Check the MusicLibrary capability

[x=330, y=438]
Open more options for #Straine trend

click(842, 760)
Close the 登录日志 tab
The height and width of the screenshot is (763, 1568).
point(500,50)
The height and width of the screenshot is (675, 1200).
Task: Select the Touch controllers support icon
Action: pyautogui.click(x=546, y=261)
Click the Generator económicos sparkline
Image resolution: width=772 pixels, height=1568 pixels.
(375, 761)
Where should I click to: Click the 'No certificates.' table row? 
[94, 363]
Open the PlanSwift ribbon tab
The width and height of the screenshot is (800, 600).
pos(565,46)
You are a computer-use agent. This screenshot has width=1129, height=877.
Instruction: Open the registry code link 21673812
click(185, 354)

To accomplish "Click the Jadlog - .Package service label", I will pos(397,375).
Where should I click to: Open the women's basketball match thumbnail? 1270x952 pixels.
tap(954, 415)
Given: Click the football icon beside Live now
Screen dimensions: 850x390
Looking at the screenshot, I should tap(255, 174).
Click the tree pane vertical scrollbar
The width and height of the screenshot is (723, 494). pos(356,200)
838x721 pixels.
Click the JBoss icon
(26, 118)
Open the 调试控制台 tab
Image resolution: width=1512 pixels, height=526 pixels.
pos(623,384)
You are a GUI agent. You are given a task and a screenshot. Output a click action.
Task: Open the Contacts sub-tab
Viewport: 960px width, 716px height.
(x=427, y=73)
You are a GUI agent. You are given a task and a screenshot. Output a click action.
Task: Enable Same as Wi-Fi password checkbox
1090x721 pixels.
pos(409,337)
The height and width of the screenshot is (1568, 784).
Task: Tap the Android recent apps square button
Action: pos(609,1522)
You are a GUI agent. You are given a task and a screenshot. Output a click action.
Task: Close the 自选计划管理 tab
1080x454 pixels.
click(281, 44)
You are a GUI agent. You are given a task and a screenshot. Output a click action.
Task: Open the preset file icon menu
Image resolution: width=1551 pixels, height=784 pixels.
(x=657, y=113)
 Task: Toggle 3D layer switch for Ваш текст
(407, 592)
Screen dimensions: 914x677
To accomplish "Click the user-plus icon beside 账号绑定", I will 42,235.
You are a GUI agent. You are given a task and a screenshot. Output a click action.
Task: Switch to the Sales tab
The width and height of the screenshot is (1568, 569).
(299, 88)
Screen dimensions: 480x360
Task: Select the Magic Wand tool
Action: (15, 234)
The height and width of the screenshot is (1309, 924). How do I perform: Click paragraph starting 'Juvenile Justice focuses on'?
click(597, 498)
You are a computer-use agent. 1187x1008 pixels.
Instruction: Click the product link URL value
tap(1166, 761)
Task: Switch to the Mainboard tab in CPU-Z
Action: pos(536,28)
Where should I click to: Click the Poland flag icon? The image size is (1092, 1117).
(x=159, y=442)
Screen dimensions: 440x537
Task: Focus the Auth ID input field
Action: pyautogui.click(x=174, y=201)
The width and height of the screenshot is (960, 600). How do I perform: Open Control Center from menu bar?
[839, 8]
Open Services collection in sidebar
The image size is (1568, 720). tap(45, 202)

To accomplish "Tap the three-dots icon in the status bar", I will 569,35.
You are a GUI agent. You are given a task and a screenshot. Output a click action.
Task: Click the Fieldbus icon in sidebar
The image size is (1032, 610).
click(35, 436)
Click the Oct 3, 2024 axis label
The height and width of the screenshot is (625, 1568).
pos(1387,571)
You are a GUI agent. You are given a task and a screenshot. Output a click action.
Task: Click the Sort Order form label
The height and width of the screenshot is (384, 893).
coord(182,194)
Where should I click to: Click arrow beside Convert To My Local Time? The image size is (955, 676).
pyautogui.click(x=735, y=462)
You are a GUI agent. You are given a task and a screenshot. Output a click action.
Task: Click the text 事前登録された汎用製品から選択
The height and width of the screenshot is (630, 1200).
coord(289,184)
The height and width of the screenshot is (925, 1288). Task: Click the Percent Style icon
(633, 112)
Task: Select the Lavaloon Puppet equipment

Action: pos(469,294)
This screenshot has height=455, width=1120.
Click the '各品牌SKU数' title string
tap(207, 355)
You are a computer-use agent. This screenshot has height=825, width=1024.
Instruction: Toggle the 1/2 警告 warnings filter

● **Work required**
Give again, word for word, every line from the one holding "has height=825, width=1024." to the end of the data.

● **Answer to this task**
You are a computer-use agent. This screenshot has height=825, width=1024.
Instruction: Toggle the 1/2 警告 warnings filter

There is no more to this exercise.